Coal Market

Petroleum coke tends to be considered as part of the coal ‘market’ but, as the name implies, it is in fact a by-product of oil refining. It is exported from those areas where major refineries exist in particular from both coasts of the USA including the US Gulf; Europe and Japan are the major importers. It is produced in various grades depending upon the design of the refinery and is not the most popular of cargoes with owners. Some types are granular (up to about 5mm) and are rather oily whilst others are very fine which cause a dust problem. It has several uses because it is a source of almost pure carbon and one of its principal applications is in the manufacture of electrodes for use in the refining of aluminium. Grain.
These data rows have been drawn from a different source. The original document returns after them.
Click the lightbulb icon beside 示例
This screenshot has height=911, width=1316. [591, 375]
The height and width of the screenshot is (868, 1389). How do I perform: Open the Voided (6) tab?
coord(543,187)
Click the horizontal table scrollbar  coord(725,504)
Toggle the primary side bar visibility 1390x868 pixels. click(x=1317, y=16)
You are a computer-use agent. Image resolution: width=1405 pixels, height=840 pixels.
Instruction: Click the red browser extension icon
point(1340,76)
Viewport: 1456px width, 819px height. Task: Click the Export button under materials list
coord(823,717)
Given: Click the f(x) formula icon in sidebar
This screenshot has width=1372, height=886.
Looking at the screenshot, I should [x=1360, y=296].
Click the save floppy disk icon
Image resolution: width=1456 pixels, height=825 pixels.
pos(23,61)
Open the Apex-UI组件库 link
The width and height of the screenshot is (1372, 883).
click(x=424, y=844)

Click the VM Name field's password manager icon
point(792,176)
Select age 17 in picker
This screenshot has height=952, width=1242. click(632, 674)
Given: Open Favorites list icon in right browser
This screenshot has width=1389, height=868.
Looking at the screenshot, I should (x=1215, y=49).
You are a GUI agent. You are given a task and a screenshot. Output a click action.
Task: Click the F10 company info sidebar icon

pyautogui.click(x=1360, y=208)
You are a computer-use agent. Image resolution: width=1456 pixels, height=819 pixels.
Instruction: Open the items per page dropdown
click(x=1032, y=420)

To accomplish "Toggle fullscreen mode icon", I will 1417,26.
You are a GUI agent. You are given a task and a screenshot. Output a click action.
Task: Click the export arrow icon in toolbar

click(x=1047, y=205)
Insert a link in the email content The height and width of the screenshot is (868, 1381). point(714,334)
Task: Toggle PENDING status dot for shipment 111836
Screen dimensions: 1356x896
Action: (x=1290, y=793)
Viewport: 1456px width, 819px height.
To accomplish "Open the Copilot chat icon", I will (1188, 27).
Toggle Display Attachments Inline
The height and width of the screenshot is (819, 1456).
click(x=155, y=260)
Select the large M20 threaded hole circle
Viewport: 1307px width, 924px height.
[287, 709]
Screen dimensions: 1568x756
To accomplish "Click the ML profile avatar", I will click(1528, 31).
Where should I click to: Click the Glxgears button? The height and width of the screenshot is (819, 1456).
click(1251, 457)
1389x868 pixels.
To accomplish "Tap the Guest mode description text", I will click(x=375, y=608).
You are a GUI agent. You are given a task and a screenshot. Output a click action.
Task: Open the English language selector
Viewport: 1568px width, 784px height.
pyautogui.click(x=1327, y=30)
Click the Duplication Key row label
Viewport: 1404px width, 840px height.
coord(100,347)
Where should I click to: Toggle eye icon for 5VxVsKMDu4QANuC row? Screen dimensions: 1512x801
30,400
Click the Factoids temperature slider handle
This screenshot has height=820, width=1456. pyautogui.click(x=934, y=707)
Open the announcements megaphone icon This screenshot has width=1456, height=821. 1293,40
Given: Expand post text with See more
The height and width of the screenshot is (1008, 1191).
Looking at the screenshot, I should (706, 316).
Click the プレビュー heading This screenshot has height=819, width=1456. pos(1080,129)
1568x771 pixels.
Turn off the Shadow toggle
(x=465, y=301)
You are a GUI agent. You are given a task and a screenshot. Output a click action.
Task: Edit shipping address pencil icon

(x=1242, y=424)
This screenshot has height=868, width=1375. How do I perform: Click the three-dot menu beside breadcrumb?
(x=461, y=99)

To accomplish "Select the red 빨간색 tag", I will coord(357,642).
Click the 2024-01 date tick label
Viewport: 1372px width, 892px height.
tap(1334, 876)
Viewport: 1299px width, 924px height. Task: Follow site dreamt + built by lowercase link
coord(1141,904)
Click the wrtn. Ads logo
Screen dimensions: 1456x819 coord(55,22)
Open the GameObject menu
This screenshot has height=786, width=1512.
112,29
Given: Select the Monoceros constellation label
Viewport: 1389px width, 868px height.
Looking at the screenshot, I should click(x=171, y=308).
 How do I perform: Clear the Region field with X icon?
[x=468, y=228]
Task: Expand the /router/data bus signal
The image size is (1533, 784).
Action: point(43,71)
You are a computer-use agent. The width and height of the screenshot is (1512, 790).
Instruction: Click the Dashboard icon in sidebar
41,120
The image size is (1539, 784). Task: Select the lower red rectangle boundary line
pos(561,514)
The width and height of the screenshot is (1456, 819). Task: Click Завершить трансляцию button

As it applies to ocean transport, grain includes wheat, rye, corn, sorghums, barley, oats, rice and oilseeds (the latter although not technically ‘grain’ is considered such from a chartering point of view). A pattern of grain trading has emerged during the 20th century, main producers being China, Russia, India, The United States, Canada, France and Argentina. Much of this production is needed close to home, however, and major exporters are the United States, Canada, Australia, Argentina and France. Major importers at present are Japan, China, the EEC, North African countries and the Middle East, Brazil and, above all, Russia. In addition, there are specific emergency trades developed to areas of the world where local famines and disasters occur, often organised by the World Food Agency, part of the United Nations. The largest phenomenon of the post-war decades, however, has been an ever-growing trend in former developing nations, as their prosperity has increased, to refuse to be content eating bread, rice or maize as a staple diet and to seek instead meat, or meat products, poultry and eggs. This evolution, translated into transportation and grain logistics, has created fundamental changes in trade.